The term REST - REpresentational State Transfer - was introduced and defined in 2000 by Roy Fielding in his doctoral dissertation (Fielding is one of the principal authors of the HTTP v1.1 spec). Conforming to Fielding's architecture is referred to as being RESTful. A RESTful web service (also called a RESTful web API) is implemented using HTTP and the principles of REST, with emphasis on the following aspects:

  1. definition of URIs for all resources exposed by the web service: e.g. /myproject/entities/car
  2. use of Internet media types for on-the-wire representation. This is often JSON or XML, but can be any valid Internet media type.
  3. use of the HTTP v1.1 operations: POST, GET, PUT, and DELETE - analogous to the database semantics of CRUD: Create, Retrieve, Update and Delete.
  4. use of hyperlinks to interact with/navigate to resources.

A URI is structured as follows: domainname/[contextual key(s)]/[resource name]/?[query args and modifiers] and should follow the following Design Principles:

  1. A URI must represent a unique object, permanently: if it becomes necessary to relocate a resource, use the response code HTTP 301 (redirect) so that the client can find where the resource has been moved to.
  2. should be succinct and easy-to-understand: /some/resource/about is preferred over /some/resource/about-acme-corp.
  3. A URI's structure must be consistent: once the strategy is chosen, follow it. As in 1), if the strategy changes, return HTTP 301 so that users familiar with resources under the previous structure can find them under the new structure.
  4. A URI must follow POLA - Principle Of Least Astonishment: URIs should be structured so that they are intelligibly 'hackable'. For example, if the URI /events/2010/01 represents the events for January 2010, then it follows that:
    /events/2009/01 - represents events for January 2009
    /events/2010 - represents events for the entire year of 2010
    /events/2010/01/21 - represents events for January 21st, 2010
  5. URIs should be composed of keywords that are important to the context of the resource. Typical contextual keys describe:
    a resource's type
    a resource's category - or parent category
    key resource data/attributes (i.e. the date posted)

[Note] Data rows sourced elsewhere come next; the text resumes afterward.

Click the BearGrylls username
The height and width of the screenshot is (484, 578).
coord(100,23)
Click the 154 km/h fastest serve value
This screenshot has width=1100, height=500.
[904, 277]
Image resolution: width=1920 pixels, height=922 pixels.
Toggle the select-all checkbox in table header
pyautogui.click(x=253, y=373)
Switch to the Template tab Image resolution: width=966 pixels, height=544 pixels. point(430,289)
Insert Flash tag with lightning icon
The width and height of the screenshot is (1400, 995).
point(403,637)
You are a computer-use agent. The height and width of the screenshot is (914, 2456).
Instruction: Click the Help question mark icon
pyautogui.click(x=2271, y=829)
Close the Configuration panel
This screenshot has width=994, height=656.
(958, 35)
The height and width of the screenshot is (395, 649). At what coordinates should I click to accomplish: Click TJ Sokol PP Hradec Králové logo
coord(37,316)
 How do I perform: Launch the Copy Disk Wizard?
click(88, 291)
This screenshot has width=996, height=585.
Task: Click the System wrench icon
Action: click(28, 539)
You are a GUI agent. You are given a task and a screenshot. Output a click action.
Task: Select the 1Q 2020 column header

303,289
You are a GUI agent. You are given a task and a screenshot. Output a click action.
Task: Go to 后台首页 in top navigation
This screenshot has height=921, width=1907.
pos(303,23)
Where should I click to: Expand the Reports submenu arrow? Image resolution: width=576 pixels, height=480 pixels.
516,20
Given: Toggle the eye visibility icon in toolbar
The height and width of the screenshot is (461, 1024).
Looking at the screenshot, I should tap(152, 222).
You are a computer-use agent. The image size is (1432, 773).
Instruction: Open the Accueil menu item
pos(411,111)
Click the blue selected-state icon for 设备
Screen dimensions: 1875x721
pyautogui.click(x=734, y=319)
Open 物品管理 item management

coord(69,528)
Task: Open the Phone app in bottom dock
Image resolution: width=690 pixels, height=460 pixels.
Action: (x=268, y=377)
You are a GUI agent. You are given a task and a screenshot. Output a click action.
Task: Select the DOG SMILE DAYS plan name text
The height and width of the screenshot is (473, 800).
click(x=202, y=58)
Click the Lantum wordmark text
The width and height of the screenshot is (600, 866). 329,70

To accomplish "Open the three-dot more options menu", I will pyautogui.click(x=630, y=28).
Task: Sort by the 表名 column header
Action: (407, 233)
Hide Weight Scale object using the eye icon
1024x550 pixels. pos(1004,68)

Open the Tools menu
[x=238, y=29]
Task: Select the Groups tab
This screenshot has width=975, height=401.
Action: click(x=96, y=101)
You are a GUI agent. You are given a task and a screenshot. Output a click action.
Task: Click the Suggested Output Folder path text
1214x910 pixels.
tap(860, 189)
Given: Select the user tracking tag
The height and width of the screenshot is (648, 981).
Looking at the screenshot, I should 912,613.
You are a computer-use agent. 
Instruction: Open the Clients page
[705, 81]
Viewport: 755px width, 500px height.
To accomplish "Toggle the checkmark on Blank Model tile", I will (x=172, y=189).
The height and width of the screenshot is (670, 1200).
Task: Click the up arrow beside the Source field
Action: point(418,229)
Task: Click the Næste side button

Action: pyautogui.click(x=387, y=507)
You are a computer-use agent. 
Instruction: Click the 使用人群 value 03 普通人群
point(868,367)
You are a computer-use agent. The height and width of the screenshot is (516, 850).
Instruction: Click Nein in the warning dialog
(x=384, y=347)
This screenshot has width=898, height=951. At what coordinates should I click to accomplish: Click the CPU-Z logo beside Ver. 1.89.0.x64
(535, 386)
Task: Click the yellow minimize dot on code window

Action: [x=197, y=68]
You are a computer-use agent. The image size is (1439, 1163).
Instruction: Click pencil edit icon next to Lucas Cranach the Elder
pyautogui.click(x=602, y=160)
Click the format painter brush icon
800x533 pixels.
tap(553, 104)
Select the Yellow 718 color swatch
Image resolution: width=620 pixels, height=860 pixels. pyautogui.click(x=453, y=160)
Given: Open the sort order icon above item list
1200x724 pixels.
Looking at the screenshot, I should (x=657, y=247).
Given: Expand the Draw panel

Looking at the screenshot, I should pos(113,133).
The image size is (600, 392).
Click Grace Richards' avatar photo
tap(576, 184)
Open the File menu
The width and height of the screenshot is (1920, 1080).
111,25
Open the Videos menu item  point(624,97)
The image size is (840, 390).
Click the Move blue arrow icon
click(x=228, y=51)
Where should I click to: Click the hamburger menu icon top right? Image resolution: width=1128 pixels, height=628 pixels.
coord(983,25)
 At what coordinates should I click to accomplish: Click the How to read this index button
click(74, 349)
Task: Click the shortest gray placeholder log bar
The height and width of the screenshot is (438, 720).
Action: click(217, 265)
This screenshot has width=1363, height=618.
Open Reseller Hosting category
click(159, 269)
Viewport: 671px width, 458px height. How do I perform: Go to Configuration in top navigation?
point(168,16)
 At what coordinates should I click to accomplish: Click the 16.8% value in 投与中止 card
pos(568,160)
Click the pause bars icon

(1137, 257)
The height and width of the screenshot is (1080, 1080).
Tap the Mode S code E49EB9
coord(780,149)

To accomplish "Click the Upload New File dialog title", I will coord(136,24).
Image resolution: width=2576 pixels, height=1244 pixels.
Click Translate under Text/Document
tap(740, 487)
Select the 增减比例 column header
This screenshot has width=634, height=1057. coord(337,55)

    Typically, a URI specifies a categorization that moves from general to specific, e.g. a descending hierarchy like year -> month -> day
  6. A URI should not contain any markers that would allow someone to infer (correctly or otherwise!) what sort of underlying implementation technology is being used. Suffixes such as .php or .aspx should not be used.
  7. A URI should be lowercase up to the [resource name] - query args and modifiers can be mixed case. In addition, query args and modifiers change only the view presented for a resource, never its underlying representation. For example a chart service may show some rows from a database; a query modifier may indicate that the chart should be rendered as a PDF file instead of a PNG image - the presence of the query modifier should in no way alter the information contained in the rows.
  8. A URI that refers to a list of resources should use plural nouns; a URI that refers to a single resource should use singular nouns:
    GET /myproject/entities/employees - returns a list of employees
    GET /myproject/entities/employee/1 - returns the first employee
  9. Pagination of returned lists of resources is supposed to be managed via HTTP header attributes called HTTP Ranges. Unfortunately, this requires returning response code HTTP 206 (Partial Content) which is not universally accepted by clients. Thus pagination is typically accomplished by appending query modifiers to indicate page number and size:
    GET /myproject/entities/employees/?pgNum=0&pgSize=40 - returns the first group of 40 employees
    GET /myproject/entities/employees/?pgNum=1&pgSize=20 - returns the next group of 20 employees
To protect the server from 'greedy' clients that try to query the entire database, use the response code HTTP 413 (Request Entity Too Large) if necessary. The Entity tag (ETag) header, when used with Last-Modified/If-None-Modified/If-Modified-Since headers, is essential for handling the lost update problem when editing resources selected from (partial) paginated lists.